Once upon a time, Mulan married Ken.
Since we’ve moved the Husband’s work-hours have been long.
Unpredictably long, mixed with travel, yet I don’t mind.
These stretches of solo parenting are a gift of time.
Instead of scheduling “discussions” (attitude to adoption) I possess the gift of being able to wait for our talks to naturally unfold.
The other night as the Tornado readied for bed (invariably when all big topics arise) she said:
Mama, I have a question (loooooong pause) how do babies get inside the Mama’s belly?
Later, when I shared the story with friends (I love my friends. None pretended she’d have felt anything other than panic.), they agreed they’d have quietly freaked and redirected the conversation.
I’m a misfit.
There’s lots about parenting which terrifies me (bullying, drinking, drugs, self-esteem erosion), but breaking down the birds and the bees isn’t it.
She reflected back what she’d heard me say.
I resisted laughter as I realized I’d NOT explained it at *all* in a way she could understand.
I backed up and re-approached.
She pronounced the whole thing EW and SUPER DISGUSTING.
BINGO! I’d conveyed the information on a level an eight-year old could comprehend.
I’d nailed it.
I’d used words like sperm and egg and all the technical terms without embarrassment.
I’d managed not to giggle at her questions–yet wasn’t overly serious and did laugh–as did she–at her facial expressions in response to my words.
I’d made reproduction matter-of-fact, not taboo and laid the foundation for open communication later.
I grew self-congratulatory too quickly.
“One more question,” she said after some thought. “Is being married like super fun all the time?”
Halloween ’13 and my BRIDE-loving child.
The woman who’d not stammered over the word vagina stumbled.
I resisted temptation to steer the conversation *back* to reproduction (a parenting first I’m certain) — yet I was stumped how to respond:
Is anything always super fun? Is a YES setting her up for disappointment? Is a NO ruining the fairy tale for a child who loves the idea of marriage?

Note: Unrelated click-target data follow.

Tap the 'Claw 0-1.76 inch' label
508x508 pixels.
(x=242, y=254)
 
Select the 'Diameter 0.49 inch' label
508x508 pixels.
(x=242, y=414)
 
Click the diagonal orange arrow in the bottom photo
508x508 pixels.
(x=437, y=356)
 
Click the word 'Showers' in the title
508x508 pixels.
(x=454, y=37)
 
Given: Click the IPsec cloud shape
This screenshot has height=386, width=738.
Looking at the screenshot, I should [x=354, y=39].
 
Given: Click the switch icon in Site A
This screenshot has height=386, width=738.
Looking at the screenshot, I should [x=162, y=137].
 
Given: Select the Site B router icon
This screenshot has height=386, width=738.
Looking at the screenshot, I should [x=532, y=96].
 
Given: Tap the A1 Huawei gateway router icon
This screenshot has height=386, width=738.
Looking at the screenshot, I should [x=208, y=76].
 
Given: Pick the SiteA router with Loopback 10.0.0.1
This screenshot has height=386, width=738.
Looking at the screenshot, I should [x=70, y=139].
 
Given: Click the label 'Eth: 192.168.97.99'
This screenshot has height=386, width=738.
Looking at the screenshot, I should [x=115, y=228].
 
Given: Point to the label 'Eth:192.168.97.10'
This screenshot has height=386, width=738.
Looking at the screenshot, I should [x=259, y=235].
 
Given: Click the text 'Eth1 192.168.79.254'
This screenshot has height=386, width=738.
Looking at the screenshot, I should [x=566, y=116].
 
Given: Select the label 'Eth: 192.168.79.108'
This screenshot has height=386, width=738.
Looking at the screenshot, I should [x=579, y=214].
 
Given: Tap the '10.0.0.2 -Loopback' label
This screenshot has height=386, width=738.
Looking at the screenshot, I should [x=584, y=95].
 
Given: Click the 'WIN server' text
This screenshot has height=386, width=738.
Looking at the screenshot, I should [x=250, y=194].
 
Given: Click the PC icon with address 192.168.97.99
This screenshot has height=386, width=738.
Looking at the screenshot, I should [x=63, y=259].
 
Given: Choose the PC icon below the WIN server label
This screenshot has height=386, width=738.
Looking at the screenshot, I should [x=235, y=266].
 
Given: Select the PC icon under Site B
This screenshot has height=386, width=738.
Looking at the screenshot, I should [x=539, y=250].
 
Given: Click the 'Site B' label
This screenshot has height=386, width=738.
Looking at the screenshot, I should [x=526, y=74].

I said sure, maybe, most of the time, anything worth having is work but that doesn’t mean it’s not fun, nothing is fun all the time kind of stuff.

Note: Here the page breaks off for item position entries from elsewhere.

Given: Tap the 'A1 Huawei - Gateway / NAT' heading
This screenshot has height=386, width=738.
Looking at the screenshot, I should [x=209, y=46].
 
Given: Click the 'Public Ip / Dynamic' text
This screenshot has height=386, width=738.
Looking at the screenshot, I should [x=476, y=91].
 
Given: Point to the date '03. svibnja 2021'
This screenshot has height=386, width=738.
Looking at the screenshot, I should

In the same way my peers shared they’ve have stuttered over reproduction—I awkwardly did my best and am confident I made no sense.

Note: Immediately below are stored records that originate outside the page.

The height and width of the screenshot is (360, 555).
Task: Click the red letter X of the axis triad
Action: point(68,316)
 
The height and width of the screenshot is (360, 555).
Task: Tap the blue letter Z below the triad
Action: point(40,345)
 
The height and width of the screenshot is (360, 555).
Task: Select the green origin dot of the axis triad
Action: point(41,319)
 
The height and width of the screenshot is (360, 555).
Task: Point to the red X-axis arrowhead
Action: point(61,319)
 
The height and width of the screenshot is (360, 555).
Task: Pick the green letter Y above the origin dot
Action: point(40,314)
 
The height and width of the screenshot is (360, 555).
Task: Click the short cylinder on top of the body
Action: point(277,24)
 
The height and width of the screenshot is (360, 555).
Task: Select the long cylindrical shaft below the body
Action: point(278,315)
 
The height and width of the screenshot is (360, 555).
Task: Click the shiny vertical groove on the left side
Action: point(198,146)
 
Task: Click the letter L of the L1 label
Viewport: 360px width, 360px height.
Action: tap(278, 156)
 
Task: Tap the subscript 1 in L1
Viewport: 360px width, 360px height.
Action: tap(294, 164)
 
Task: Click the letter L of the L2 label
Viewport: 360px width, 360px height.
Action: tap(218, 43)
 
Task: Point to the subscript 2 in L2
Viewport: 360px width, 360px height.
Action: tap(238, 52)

I was tempted to white lie (“It is. It’s like a sleepover every night with your BFF!”).
I flirted with directness (“It’s hard. Really really hard. It’s waking and recommitting even when you don’t feel it hard.).
Which brings me to the title of this post and the non-rhetorical questions which plagued me since:
- How much do we share with our children? Is a white lie OK when intent is good?
- When difficult questions arise (the dreaded drugs & alcohol) are white lies ever OK?